Abstract Archives of the RSNA, 2013
SSQ01-07
Supplemental Ultrasound (US) Screening in Patients with a History of Lobular Neoplasia (LN)
Scientific Formal (Paper) Presentations
Presented on December 5, 2013
Presented as part of SSQ01: Breast Imaging (Ultrasound Screening)
Kanchan Phalak MD, Presenter: Nothing to Disclose
Basak Erguvan Dogan MD, Abstract Co-Author: Nothing to Disclose
Denai Milton MS, Abstract Co-Author: Nothing to Disclose
Therese Bevers MD, Abstract Co-Author: Nothing to Disclose
Wei Tse Yang MD, Abstract Co-Author: Nothing to Disclose
To investigate the role of US screening as an adjunct to annual mammography (M) in breast cancer detection in women with a history of LN
A retrospective review was performed of the clinicopathology database at a single institution between 11/2004 and 11/2011 and yielded 195 women with biopsy proven lobular carcinoma in situ (LCIS) and/or atypical lobular hyperplasia (ALH) who underwent screening M, screening US, and/or screening MR. Patients with a concurrent diagnosis of breast cancer or those lost to follow-up were excluded. M, US, and when available, MRI findings were reviewed. The sensitivity, specificity, positive predictive value (PPV), negative predictive value (NPV), and cancer detection rate of each screening test was determined.
A total of 138 patients who had mammography, US, or MR available for review and were included in the study. Mean patient age was 53 years (range 30-83).All 138 patients underwent a mean of 3.0 years of screening with M, 115 (83%) a mean of 2.7 years of screening with US, and 30 (20%) patients a mean of 1.9 rounds of screening with MRI. Eleven (8.0%) patients were diagnosed with cancer. Of 115 patients who received both M and US, 10 (8.7%) were diagnosed with cancer. Mammographic cancer detection rate 2.6%. US cancer detection rate was 2.6%, and all these cancers were mammographically occult. A subgroup of 30 patients with LN and lifetime risk >20% received supplemental MRI screening; 5 (16.7%) of whom were diagnosed with cancer. US did not detect any of these 5 cancers, M detected 1 (3%) and MRI detected 2 (6.7%) while remaining 2 were detected clinically. The sensitivity (95% CI) of screening US was 30% (7%-65%), specificity (95% CI), PPV (95% CI), and NPV (95% CI) were 100% (97%-100%), 100% (29%-100%), and 94% (88%-97%), respectively. The sensitivity (95% CI) of screening M was 27% (6%-67%), specificity (95% CI), PPV (95% CI), and NPV (95% CI) were 100% (97%-100%), 100% (29%-100%), and 94% (89%-97%), respectively. The sensitivity of screening MRI was 50% [95% CI: 12%-88%], while NPV was 89% [95% CI: 71%-98%].

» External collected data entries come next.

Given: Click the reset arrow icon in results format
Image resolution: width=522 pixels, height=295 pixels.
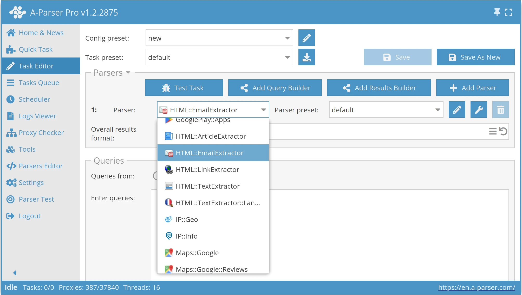Looking at the screenshot, I should 503,131.
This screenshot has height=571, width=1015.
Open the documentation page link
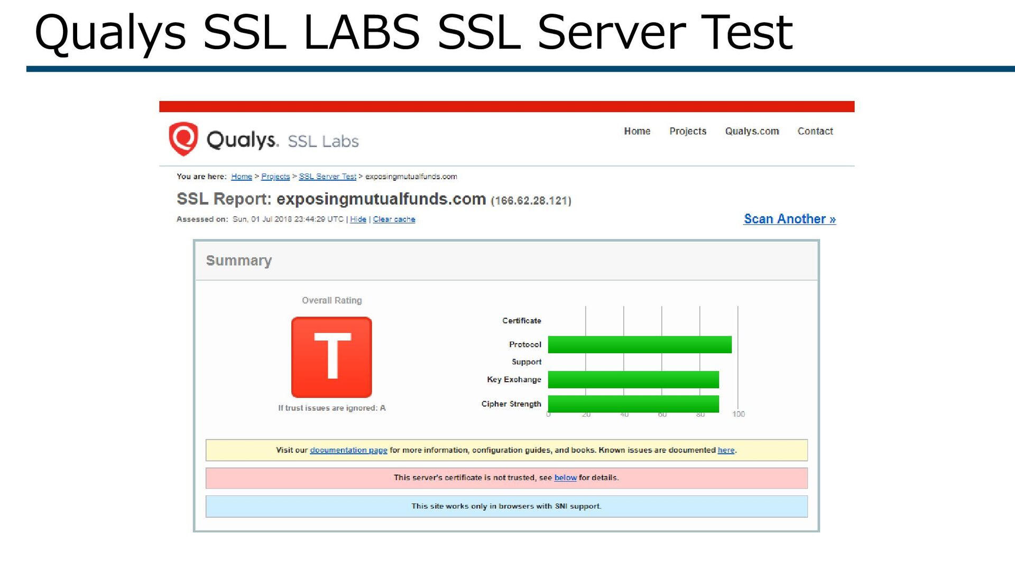click(x=348, y=450)
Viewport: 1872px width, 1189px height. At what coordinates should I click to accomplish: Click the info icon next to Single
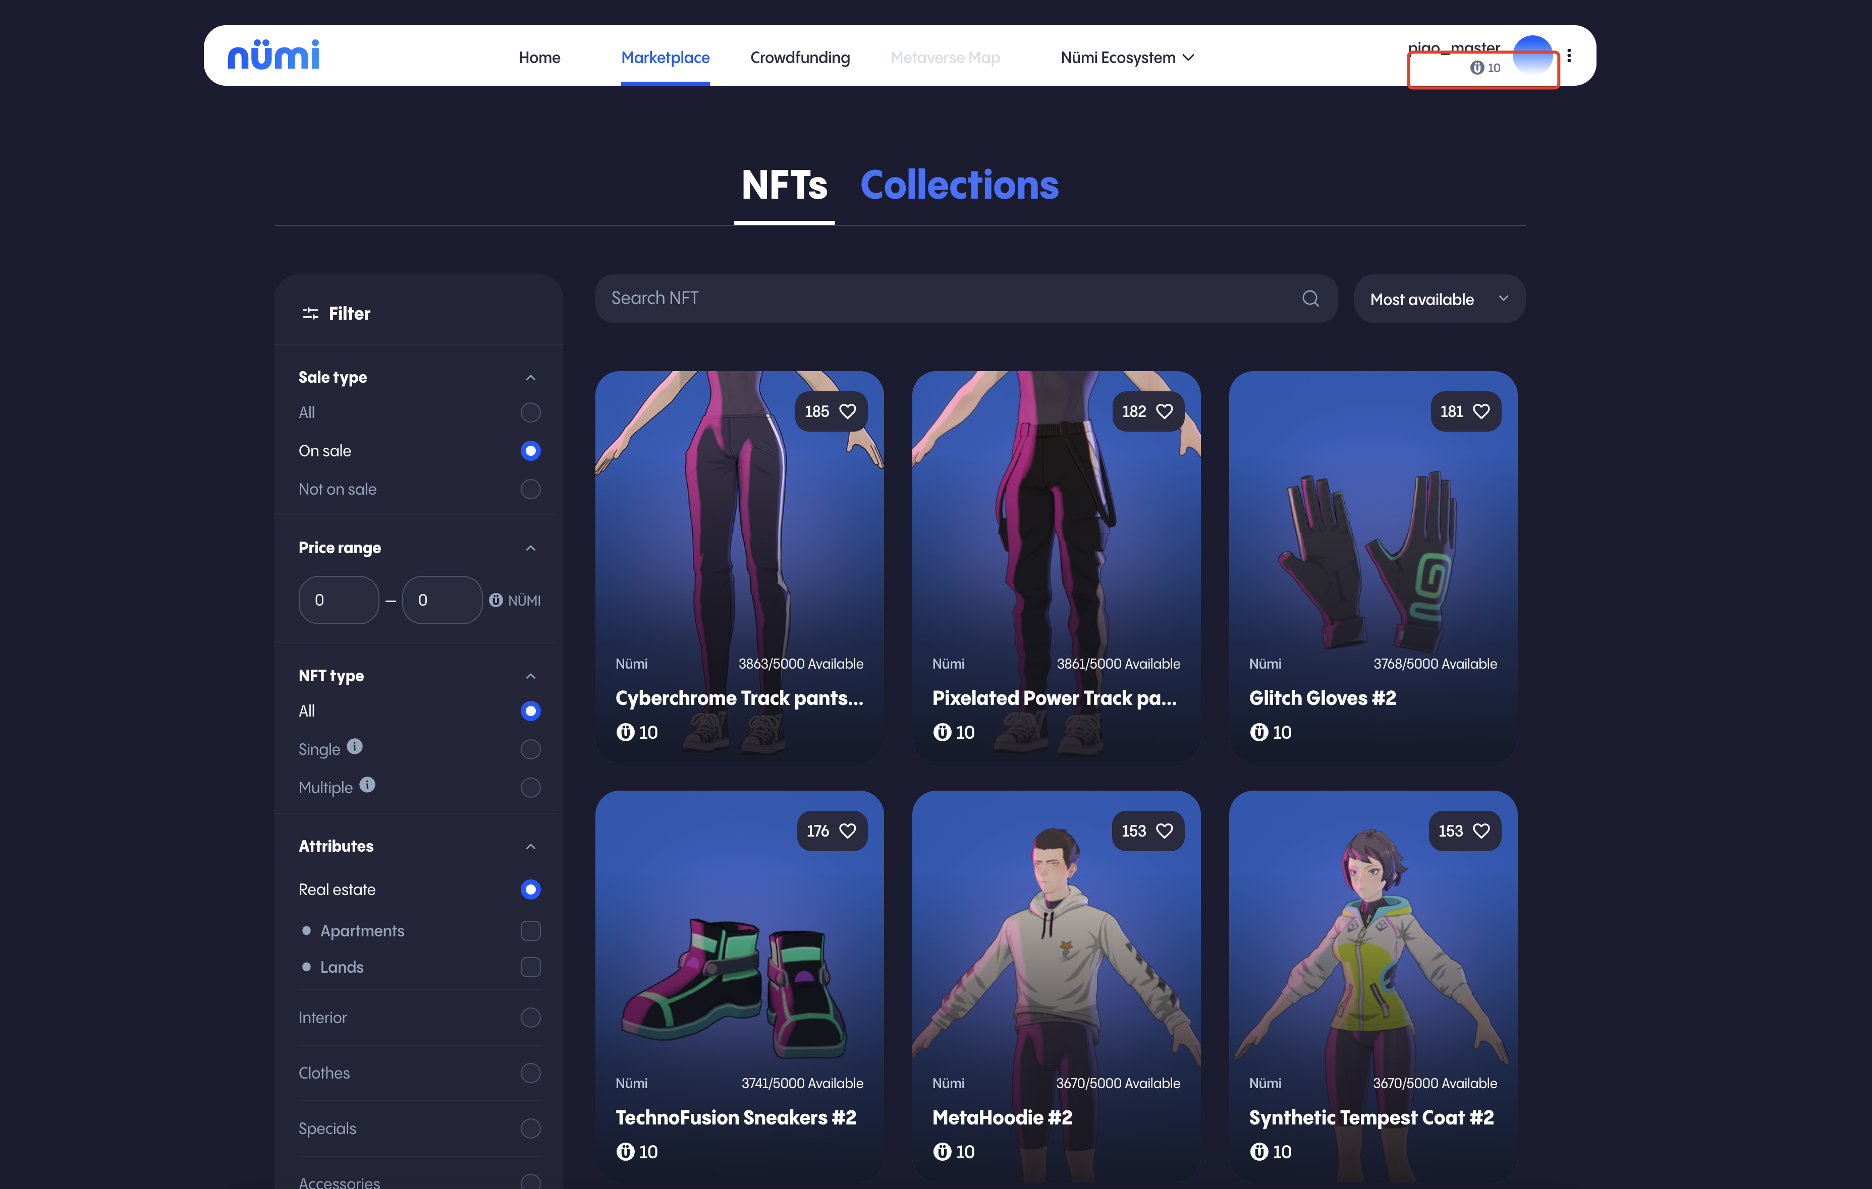pyautogui.click(x=354, y=746)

Annual screening US as a supplement to screening M resulted in an incremental cancer detection rate of 2.6% in patients with a history of LN
Supplemental US screening in patients with LN who do not fulfill the American Cancer Society criteria for high risk MRI screening may help detect mammographically occult malignancy
Phalak, K,
Dogan, B,
Milton, D,
Bevers, T,
Yang, W,
Supplemental Ultrasound (US) Screening in Patients with a History of Lobular Neoplasia (LN). Radiological Society of North America 2013 Scientific Assembly and Annual Meeting, December 1 - December 6, 2013 ,Chicago IL.